The theatre lists consist of a large variety of cases, ranging from those relating to war medicine (amputations, wound debridements, etc), to those seen in most hospitals, and those specific only to Third World countries, due either to gross disease often presenting too late, or corrections of the consequences of the genocide. Sometimes the injuries have been just so horrific and devastating that they defy survival.

Many of the patients have managed to survive in the bush hiding with these wounds, often self treating with local remedies such as laying dirt over wounds to stop them bleeding, and voodoo-type witchdoctor treatments involving the laying of tiny scars strategically across their abdomens; likened to a form of acupuncture. On average, alternate days we receive a patient who needs immediate resuscitation.

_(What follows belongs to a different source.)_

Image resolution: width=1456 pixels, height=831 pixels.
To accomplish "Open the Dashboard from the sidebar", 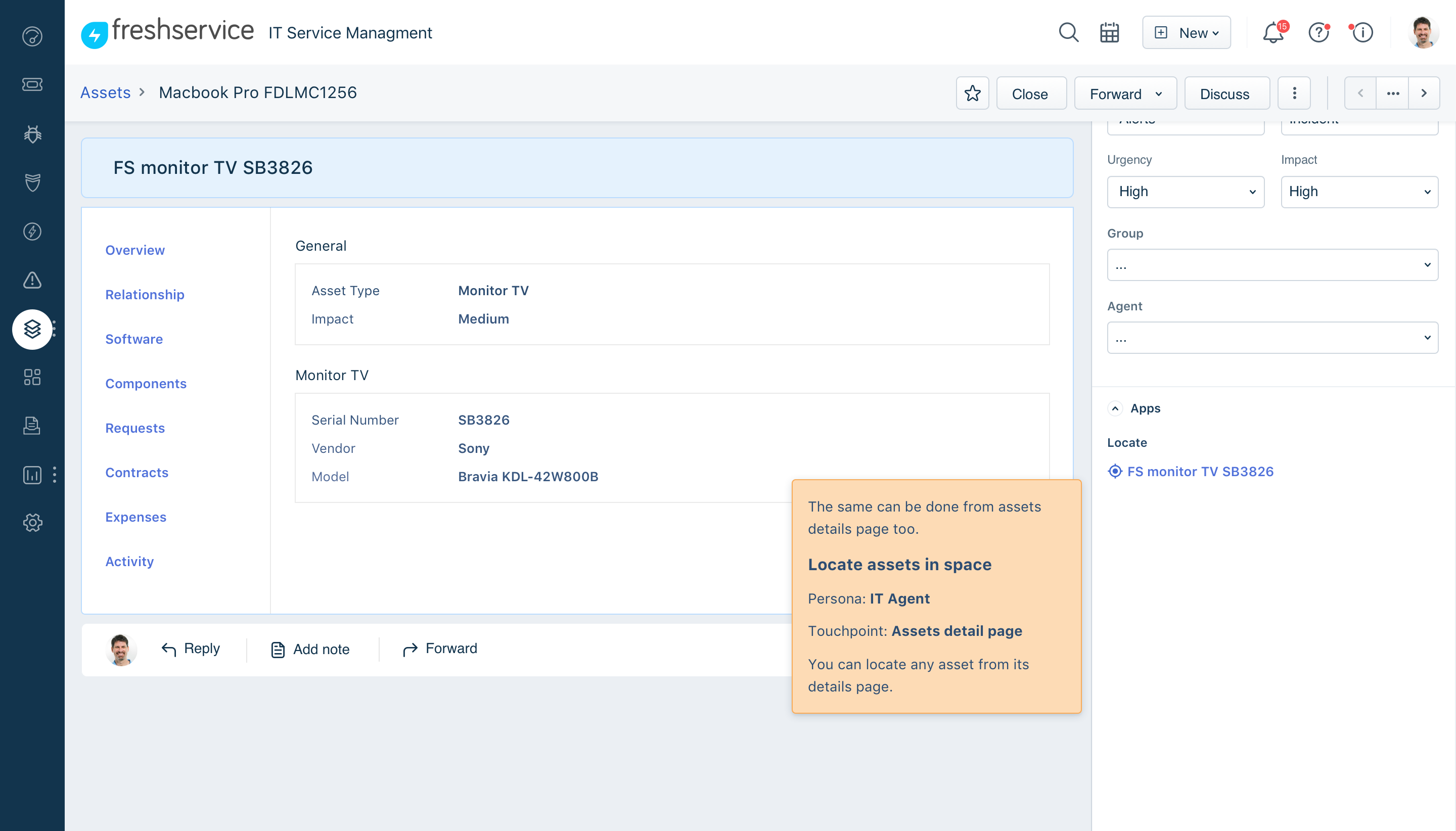I will click(32, 36).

The commonest condition we see in these circumstances would be car vs human; currently the cars are winning by an alarming margin.

After work, entertainment presents itself in the form of writing letters, sleeping, jogging around our cell block, sleeping, drinking at the mess, sleeping, or working at the hospital as the on-call sleeping slave. Thank God the Australian sense of humour flows freely. Laughter is the best medicine; for without it we all get sick.

FLTLT Dohnalek has since discharged from the Air Force.